そして驚くべきことに、この総合病院と介護施設、コロナ騒動の3年間において面会制限を一切行ってこなかったのです。
総合病院では、おそらく他に例がないと思います。病院のロビーには、「面会制限を行わない理由」と題した掲示があり、こう書かれています。
理事長の信念と医学的事実に基づき家族面会は当面継続する方針です。大事な家族との面会は、患者様の治療効果を引き出し、認知症の進行を遅らせ、入院期間を短くさせ、死亡率を低減させる効果があります。咳も熱もない方の面会による極めて僅かな感染リスク上昇よりもメリットが大きいと考えております。今後も面会制限を行わず、患者様が安心して入院できるよう努力していきます。
この病院と介護施設のおかげで、入院したその日から、父とはほぼ毎日、顔を合わせることができています。しかも父は毎日、晩酌をしながら幸せに過ごしています。私がコップに注いだビールを、夕食時に「はあー、うまかー!」と言いながら飲んでいる父の顔を見ていると、私まで幸せな気分になります。
余談ですが、介護施設での晩酌には理由があり、施設の方針もあるのですが、父は、昨春他界した母と共に、一切の延命治療を拒否する「リビング・ウィル」に数年前に署名し、これに家族も同意しているからです。母は看護師だったため、延命の実態を現場でよく知っていた上に、手塚治虫の『ブラック・ジャック』や『火の鳥』を読み、「人はいつか死ねるから生きていける。永遠に生きとかやんなら気が狂うよー」「心臓が動いてることと、生きてることは違う」このようなことを、よく家族で話し合っていました。母も延命治療を行わず緩和治療しか行わなかったため、他界するまで終始穏やかで、最期は眠りながら安らかに息を引き取りました。
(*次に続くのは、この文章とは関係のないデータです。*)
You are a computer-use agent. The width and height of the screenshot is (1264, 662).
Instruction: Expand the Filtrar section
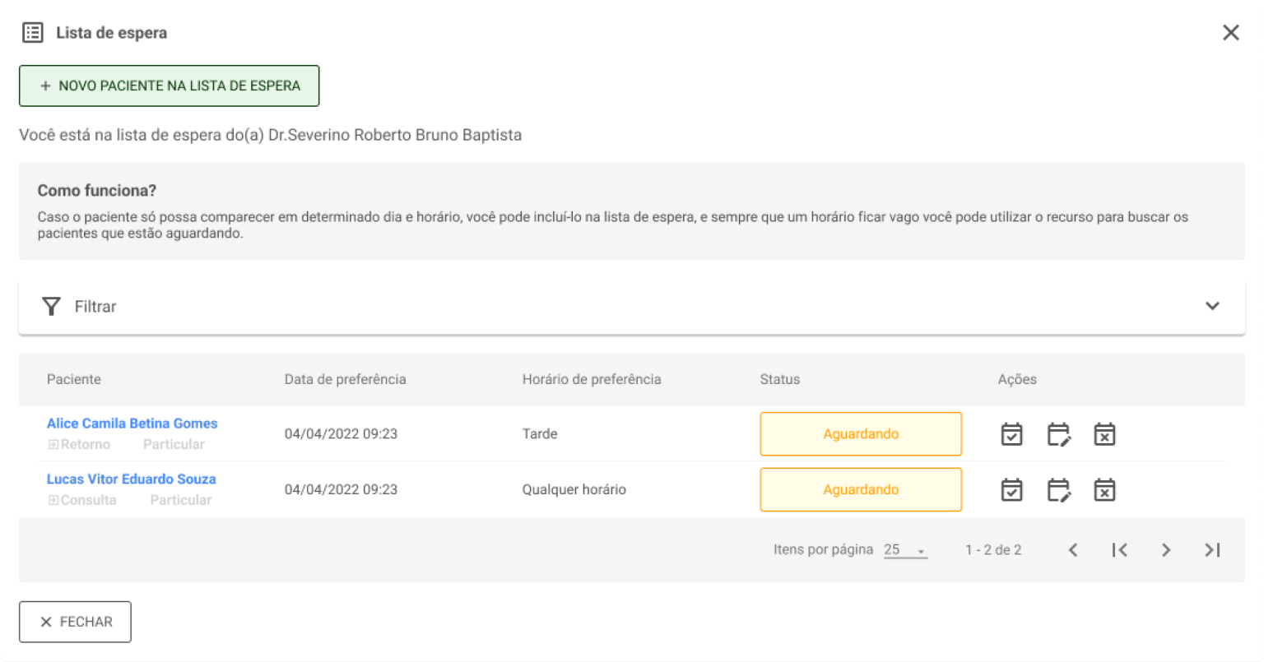(x=1211, y=305)
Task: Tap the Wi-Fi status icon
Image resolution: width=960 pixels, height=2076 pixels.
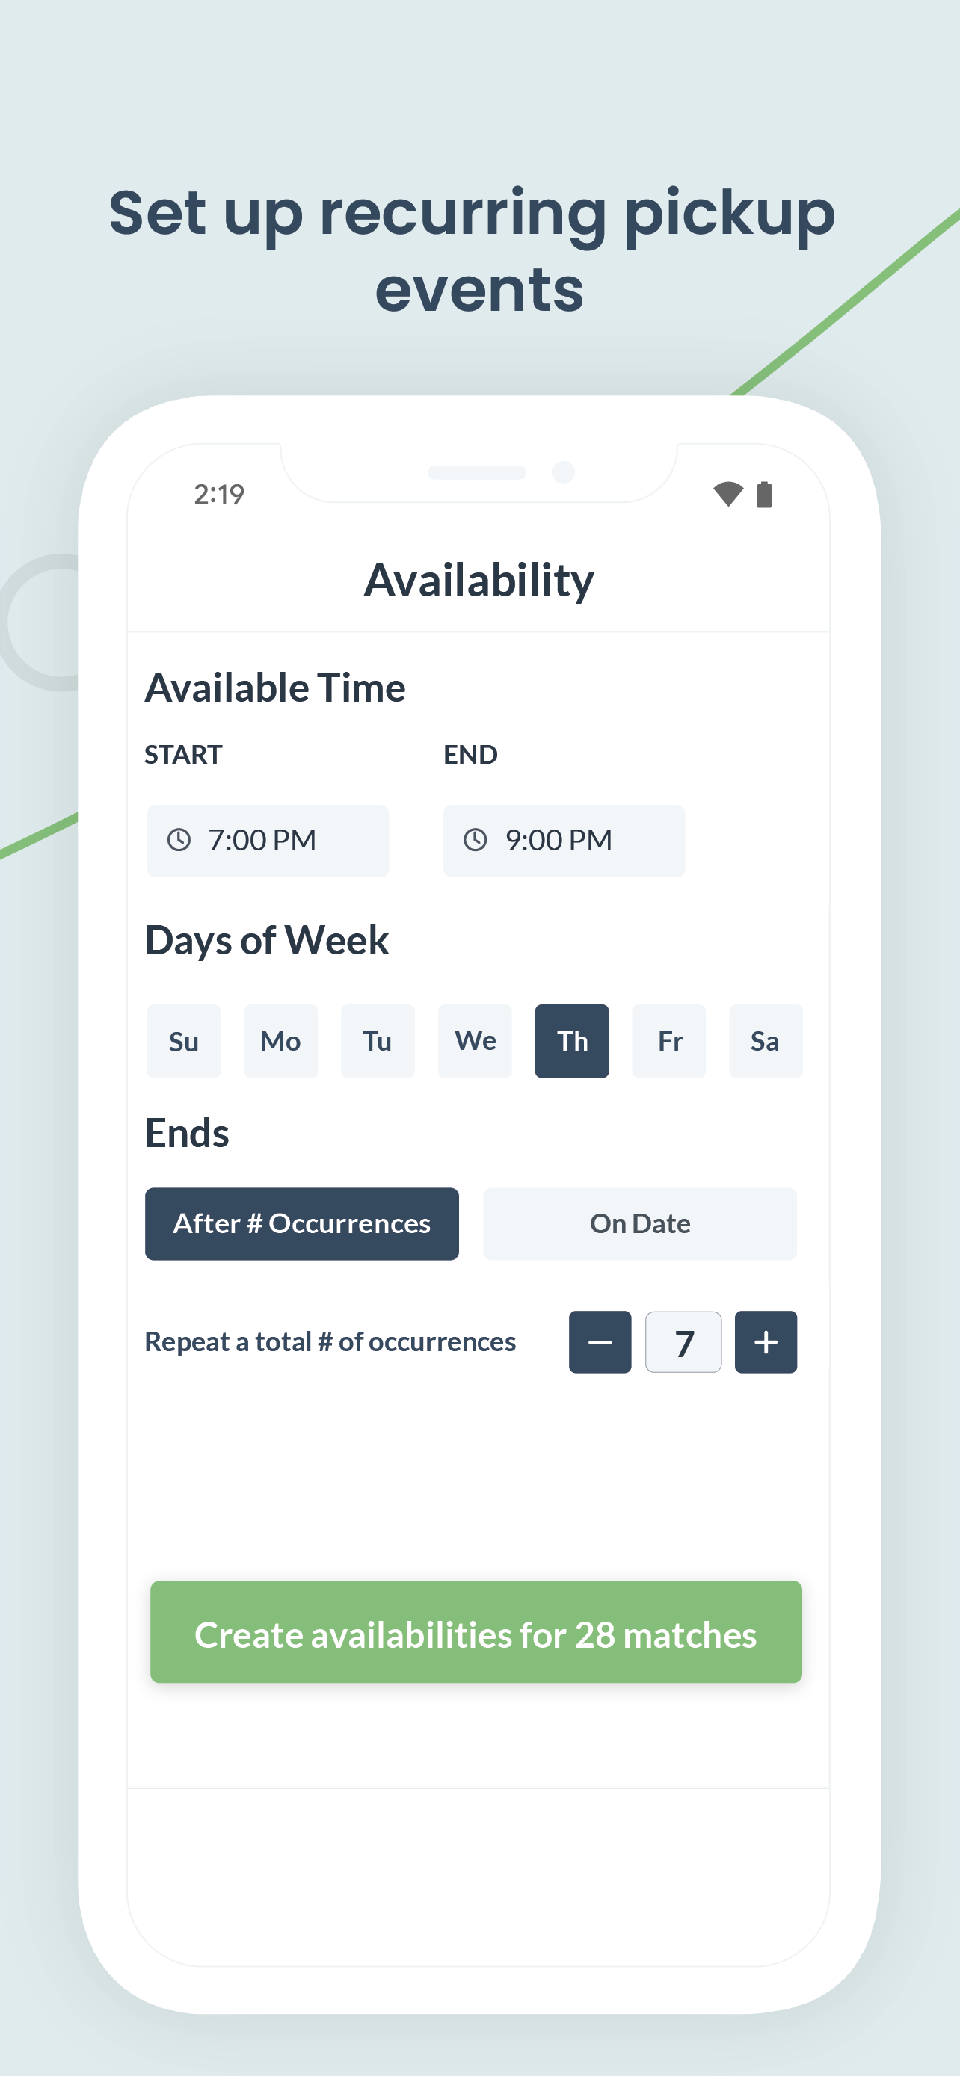Action: pyautogui.click(x=728, y=494)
コロナ騒動の3年もの間、総合病院と系列の介護施設で、一切、面会制限を行わなかったことには、患者さんの家族、スタッフと家族、自治体、医師会などから、相当な反対や風当り、圧力もあったことは想像に難くありません。そこで面会の継続を続けてこられた病院の理事長に、直接お話を伺ってきました。
理事長は、これまでの現場経験から「面会のメリット」が「コロナの感染リスク」を遥かに上回ることを、主な根拠として「面会の継続」を貫かれたとのこと。コロナとインフルエンザの比較と、また一味違っていて興味深かったです。また、掲示の「咳も熱もない方の面会による極めて僅かな感染リスク」という文言から、「無症状感染」や「PCR検査」の意味するところや、日本人にとってのコロナ感染のリスクが、どの程度なのか等、正確に把握されていたのだと思います。
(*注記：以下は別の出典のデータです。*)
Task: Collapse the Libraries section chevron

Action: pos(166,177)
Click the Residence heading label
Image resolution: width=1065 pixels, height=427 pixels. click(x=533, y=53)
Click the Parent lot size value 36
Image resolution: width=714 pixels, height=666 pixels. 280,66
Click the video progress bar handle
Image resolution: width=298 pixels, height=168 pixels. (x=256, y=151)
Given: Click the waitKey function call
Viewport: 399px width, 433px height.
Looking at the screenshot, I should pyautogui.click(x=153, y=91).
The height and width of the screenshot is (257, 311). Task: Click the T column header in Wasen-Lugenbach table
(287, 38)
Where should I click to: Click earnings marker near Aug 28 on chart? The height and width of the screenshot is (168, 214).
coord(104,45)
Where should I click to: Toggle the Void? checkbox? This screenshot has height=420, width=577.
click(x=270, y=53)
さすがに当初は院内スタッフからの猛反対に遭ったようですが、コロナの患者さんが、ほとんど重症化しない実態を、スタッフが現場で知っていくうちに反対もなくなり、そのまま今に至っているそうです。
周囲の病院からは、「えっ?まだ面会してるの?」と驚かれたり、政治家からの様々な忠告もありつつ、あまり気にされなかったことなどを、淡々と笑いながら話してくれました。私の住む地元に、このように志高い方が理事長を務める総合病院があることを誇りに思うと同時に、理事長が信念を貫き通し、実践され続けたことに対し、尊敬と感謝の気持ちを込めて、心ばかりの寄付をさせて頂きました。